Maxine’s bestie, the comic-book loving Clance (Gbemisola Ikumelo), is more than just the goofy sidekick. Clance’s love of superheroes certainly defies expectations, but it’s through Clance that we see the strict feminine ideals women of all races were held to in the 1940s. A newlywed who is doing her best to be the perfect housewife, she panics when she doesn’t think she can deliver the crabs for a crab boil she’s planned. While she does her best to get Maxine to behave like a lady, she’s clearly exasperated by her friend’s behavior.
Clance and Maxine are by far the most interesting part of the series. Ikumelo and Adams have delightful chemistry, and their plotlines don’t feel like retreads of stories that have already been told. Too many stories centered around Black Americans tend to focus on pure misery, so it’s refreshing to see a story focused on Black American joy.

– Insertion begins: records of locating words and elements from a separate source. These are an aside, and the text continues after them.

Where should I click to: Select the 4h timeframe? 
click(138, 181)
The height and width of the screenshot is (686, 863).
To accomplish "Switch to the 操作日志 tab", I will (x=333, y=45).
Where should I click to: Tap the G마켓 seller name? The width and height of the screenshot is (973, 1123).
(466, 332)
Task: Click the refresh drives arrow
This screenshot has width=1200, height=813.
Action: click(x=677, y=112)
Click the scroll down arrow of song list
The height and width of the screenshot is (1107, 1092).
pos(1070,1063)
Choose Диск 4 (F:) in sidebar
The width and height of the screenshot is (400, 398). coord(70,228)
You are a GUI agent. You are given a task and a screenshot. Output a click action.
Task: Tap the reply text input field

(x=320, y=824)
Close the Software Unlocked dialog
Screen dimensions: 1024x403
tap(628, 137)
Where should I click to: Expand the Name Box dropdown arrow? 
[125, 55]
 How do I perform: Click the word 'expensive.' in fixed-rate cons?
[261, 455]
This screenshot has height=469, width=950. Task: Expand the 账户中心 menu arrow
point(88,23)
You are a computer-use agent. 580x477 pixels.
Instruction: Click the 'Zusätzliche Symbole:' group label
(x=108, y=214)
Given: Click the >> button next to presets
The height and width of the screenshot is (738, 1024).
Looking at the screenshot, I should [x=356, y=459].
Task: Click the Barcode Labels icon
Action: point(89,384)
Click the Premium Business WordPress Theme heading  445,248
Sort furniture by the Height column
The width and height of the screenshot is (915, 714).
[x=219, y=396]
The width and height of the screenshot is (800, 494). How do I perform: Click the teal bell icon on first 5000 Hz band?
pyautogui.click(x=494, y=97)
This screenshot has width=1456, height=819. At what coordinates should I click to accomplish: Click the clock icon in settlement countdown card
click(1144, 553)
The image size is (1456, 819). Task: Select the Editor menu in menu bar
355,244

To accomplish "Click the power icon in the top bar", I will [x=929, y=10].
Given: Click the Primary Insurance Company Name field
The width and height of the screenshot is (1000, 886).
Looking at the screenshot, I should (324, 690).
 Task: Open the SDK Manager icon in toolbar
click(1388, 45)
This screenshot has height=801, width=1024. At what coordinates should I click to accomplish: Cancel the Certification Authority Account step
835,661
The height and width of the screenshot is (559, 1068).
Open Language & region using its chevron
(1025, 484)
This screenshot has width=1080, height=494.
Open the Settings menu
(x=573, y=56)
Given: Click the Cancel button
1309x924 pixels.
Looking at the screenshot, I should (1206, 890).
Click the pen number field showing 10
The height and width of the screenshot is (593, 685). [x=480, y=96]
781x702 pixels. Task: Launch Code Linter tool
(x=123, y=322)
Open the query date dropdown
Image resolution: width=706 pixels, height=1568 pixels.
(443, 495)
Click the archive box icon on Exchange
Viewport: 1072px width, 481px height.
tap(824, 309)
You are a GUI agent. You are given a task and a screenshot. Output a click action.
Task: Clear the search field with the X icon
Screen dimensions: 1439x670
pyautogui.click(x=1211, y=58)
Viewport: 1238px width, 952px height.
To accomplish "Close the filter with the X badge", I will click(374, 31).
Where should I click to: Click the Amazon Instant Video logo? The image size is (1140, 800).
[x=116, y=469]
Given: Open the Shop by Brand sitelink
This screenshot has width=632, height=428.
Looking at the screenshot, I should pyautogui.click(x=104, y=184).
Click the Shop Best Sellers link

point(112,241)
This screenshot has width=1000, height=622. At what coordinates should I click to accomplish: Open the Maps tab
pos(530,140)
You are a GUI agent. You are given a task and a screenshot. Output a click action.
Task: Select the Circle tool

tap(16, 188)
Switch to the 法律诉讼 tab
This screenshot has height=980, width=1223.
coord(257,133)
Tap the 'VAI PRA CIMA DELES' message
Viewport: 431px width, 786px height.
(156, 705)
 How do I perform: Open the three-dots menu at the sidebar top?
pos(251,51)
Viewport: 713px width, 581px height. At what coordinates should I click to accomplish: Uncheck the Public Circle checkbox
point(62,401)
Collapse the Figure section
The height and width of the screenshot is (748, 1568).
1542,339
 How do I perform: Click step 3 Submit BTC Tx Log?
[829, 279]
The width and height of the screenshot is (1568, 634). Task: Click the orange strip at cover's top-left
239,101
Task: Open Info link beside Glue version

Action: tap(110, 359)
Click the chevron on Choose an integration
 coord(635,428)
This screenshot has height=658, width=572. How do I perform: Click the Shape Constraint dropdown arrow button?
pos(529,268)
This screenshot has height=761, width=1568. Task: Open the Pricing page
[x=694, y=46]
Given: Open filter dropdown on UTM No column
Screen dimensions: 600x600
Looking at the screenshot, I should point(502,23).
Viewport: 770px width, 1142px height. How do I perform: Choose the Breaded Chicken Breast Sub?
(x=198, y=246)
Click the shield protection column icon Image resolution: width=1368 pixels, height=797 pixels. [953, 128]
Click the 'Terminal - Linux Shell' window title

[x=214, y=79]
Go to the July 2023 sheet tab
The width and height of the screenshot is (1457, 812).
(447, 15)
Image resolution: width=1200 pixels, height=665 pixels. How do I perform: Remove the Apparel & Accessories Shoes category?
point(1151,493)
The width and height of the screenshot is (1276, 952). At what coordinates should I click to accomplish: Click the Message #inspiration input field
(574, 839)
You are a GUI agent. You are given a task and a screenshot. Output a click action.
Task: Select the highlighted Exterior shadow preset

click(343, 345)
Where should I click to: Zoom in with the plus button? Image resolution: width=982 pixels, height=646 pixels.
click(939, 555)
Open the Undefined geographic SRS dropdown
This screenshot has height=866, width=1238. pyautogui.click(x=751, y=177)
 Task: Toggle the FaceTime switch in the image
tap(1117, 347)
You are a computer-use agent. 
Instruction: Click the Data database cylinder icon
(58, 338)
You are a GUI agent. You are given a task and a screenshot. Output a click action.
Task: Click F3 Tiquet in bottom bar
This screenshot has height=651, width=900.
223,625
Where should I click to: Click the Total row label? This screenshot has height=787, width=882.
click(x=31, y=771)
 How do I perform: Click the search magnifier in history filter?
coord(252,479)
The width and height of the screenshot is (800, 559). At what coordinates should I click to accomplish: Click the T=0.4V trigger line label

One question that comes up and has yet to be addressed in the series is the idea of passing. It’s clear why Maxine was automatically dismissed, but it’s not clear why Esti, who doesn’t speak a word of English, was let onto the team. The logical guess would be that Esti “passes”: she looks white while Maxine doesn’t. Passing is a part of American history that is still largely unknown (thought it’s portrayed beautifully in the film Passing), and the series is a great place to explore what it means.
The other characters’ stories examine another marginalized group: the LGBTQ community. Two of the leading ladies engage in a relationship, and watching one of them, who is married, hesitate repeatedly is rather heart-wrenching. The way the other women refer to certain girls as “queer” in hushed tones serves as a reminder that being out and proud was not an option 80 years ago, and sadly, in some cases, it still isn’t.
Like the original film, A League of Their Own will make you cheer. It embodies the same upbeat spirit while proving that women can dream and do anything a man can do (and in this case, better).
A fun, heartfelt, and inclusive take on America’s favorite pastime, the new A League of Their Own series also offers up history lessons. Consider this one for your next cross-generational watch (16+).
Fans of the original film will appreciate the series’ irrefutable charm, and will want to share it with younger generations. Baseball fans will like all the baseball talk. History buffs — or the history-curious — will be interested in the series’s exploration of life for American women, particularly women of color, during World War II.
All-American Girls Professional Baseball League alum Maybelle Blair served as a consultant on the show, before she came out publicly at age 95 during the Tribeca Film Festival in June.
Also: You might be hard-pressed to actually find the new show on Amazon, as the title pulls up the original — with no sign of the new one. But here’s a direct link to the new series.
And this is actually the second attempt at a TV adaptation of A League of Their Own. The first attempt was a CBS sitcom that included many of the series’ original writers and director. Sadly, only three episodes of the series aired before it was canceled. Thanks to streaming, this one won’t be canceled mid-season.